“You Can’t Handle the Truth”

It’s one of Jack Nicholson’s great scenes. In A Few Good Men (which was released in 1992 and set, eerily, at Guantanamo) Col. Nathan Jessup (Nicholson) responds to the Navy prosecutor’s (Tom Cruise) demand for “the truth” about the torture and murder of a Marine private. “You can’t handle the truth,” Jessup sneers, raging against those who “sleep under the blanket of the very freedom I provide and then question the manner in which I provide it.” Like we do with the CIA. We do not want to see what some do to protect us from others who would do far worse. We look the other way because we are afraid. But also, I think, because we are ashamed.

The dominant American myth is that we are different, special and by implication better than other nations. That is the basis of American exceptionalism.
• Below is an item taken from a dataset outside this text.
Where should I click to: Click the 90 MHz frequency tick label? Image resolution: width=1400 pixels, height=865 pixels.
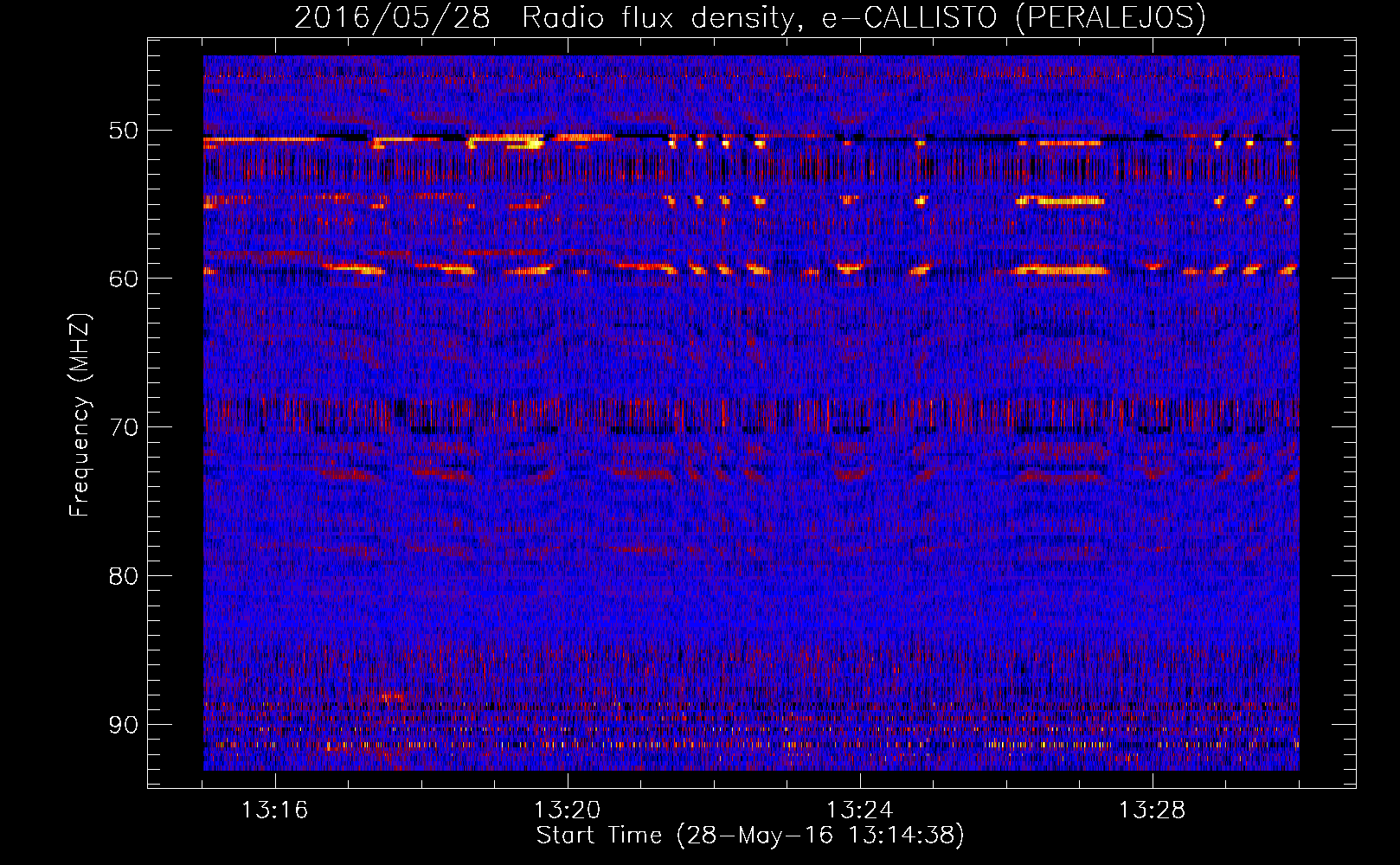coord(123,724)
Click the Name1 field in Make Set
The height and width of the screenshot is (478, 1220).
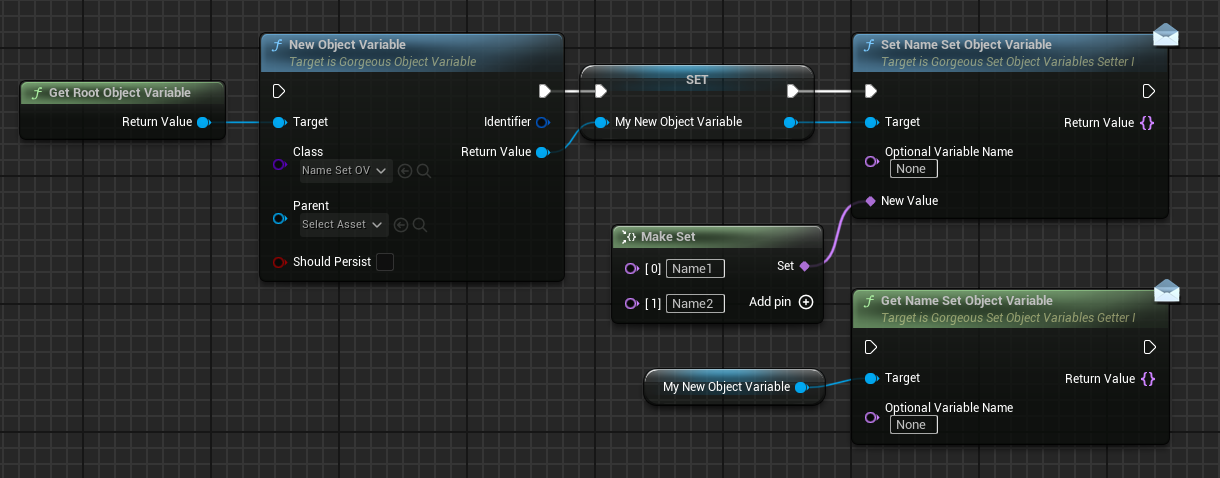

America is the city on a hill, the first new nation, conceived in liberty, dedicated to equality.

But our myths contain potent contradictions that we prefer not to confront:

  • Slavery in the land of liberty and the legacy of inequality that endures long after emancipation.
  • The frontier, which was not a vast and empty open space waiting to be settled by yeoman farmers, but the home of millions of native peoples.
  • And now torture.

America, at first alone, insisted on accountability at Nuremburg after World War II. It's hard to imagine that we would not demand accountability now, were the crimes reported yesterday not our own.